* [Descripción del ejercicio]: Según el pasaje dado, ¿al servicio de quién estaba el colonialismo que evidenciaba la obra literaria peruana acusada?

Lo anterior justifica, a su vez, su postura de testigo acusador confeso en su misión de crítico literario. Haberse colocado en esa posición, y no en la de un juez o en la de un testigo de la defensa, le permitió deponer su testimonio señalando y acusando a la obra literaria peruana que evidenciaba, en su contenido y forma, un colonialismo supérstite y totalmente arraigado, al servicio de la “aristocracia encomendera”. Opuso, como decía Quijano, el cosmopolitismo, el regionalismo y el indigenismo, en busca de la afirmación del carácter nacional de la literatura peruana (2007, p. CX).

* [Datos almacenados]:

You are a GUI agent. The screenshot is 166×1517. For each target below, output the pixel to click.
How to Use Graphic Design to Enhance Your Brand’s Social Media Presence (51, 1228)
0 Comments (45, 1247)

* [Solución del ejercicio]: Al servicio de la "aristocracia encomendera".